◆ Assigned task
Print verbatim the lines of the entries from the one containing "Where should I click to: Click the 0.523772703" to the last, inclusive, and no others.

-------- Supplied entries

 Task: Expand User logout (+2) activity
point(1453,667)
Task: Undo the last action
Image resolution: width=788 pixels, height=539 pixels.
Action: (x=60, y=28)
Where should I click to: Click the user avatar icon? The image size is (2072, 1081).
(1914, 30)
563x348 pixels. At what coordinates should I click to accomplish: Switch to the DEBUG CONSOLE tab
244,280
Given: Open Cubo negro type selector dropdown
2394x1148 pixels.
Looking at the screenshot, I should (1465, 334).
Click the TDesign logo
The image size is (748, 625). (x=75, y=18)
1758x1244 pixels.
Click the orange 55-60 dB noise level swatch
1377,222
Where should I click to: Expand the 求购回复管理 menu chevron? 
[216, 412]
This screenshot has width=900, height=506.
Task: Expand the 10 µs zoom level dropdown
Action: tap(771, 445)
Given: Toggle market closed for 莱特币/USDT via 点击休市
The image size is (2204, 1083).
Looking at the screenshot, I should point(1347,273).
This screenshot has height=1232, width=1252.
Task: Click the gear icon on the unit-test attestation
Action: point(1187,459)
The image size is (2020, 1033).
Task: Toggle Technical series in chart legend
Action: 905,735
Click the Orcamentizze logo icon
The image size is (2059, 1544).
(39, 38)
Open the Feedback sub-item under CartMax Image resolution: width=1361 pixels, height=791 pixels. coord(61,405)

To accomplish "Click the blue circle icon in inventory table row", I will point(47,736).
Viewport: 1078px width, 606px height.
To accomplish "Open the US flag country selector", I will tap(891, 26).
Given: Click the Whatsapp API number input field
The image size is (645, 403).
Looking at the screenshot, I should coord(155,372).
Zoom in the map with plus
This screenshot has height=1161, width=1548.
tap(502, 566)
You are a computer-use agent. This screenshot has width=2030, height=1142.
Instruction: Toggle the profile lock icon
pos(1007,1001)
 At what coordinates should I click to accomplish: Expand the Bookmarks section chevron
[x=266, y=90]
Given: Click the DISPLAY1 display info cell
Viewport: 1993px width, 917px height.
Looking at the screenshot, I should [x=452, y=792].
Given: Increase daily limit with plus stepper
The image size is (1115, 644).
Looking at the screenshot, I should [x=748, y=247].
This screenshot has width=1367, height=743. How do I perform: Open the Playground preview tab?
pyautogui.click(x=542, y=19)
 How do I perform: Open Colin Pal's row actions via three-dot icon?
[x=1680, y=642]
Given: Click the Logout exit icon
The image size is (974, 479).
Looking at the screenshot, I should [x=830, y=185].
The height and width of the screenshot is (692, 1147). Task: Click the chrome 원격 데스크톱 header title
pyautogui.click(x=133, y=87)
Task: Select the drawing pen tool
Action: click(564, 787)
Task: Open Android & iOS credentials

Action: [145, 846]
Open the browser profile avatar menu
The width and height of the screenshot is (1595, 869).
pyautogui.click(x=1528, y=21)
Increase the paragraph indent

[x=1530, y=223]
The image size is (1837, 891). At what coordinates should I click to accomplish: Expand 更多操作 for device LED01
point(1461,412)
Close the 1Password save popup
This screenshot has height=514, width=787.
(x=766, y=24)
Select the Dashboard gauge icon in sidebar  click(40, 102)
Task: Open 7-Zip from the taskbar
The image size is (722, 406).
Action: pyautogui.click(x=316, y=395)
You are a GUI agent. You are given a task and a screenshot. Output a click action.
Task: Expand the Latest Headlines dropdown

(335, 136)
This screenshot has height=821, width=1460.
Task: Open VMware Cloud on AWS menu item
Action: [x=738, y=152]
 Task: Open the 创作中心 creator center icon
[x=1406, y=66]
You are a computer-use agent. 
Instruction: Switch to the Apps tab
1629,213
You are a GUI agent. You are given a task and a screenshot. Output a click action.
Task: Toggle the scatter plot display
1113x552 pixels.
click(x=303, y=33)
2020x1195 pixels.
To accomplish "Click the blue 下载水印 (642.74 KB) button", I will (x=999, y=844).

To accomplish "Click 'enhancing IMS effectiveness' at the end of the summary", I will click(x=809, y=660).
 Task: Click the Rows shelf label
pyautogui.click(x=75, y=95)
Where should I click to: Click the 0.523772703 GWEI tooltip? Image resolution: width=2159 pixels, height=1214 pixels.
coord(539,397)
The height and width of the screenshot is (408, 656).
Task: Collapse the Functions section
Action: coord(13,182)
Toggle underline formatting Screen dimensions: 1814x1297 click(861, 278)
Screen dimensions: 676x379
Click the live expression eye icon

----------------

◆ Exercise solution
Where should I click to: Click the 0.523772703 GWEI tooltip? Image resolution: width=2159 pixels, height=1214 pixels.
coord(539,397)
The height and width of the screenshot is (408, 656).
Task: Collapse the Functions section
Action: coord(13,182)
Toggle underline formatting Screen dimensions: 1814x1297 click(861, 278)
Screen dimensions: 676x379
Click the live expression eye icon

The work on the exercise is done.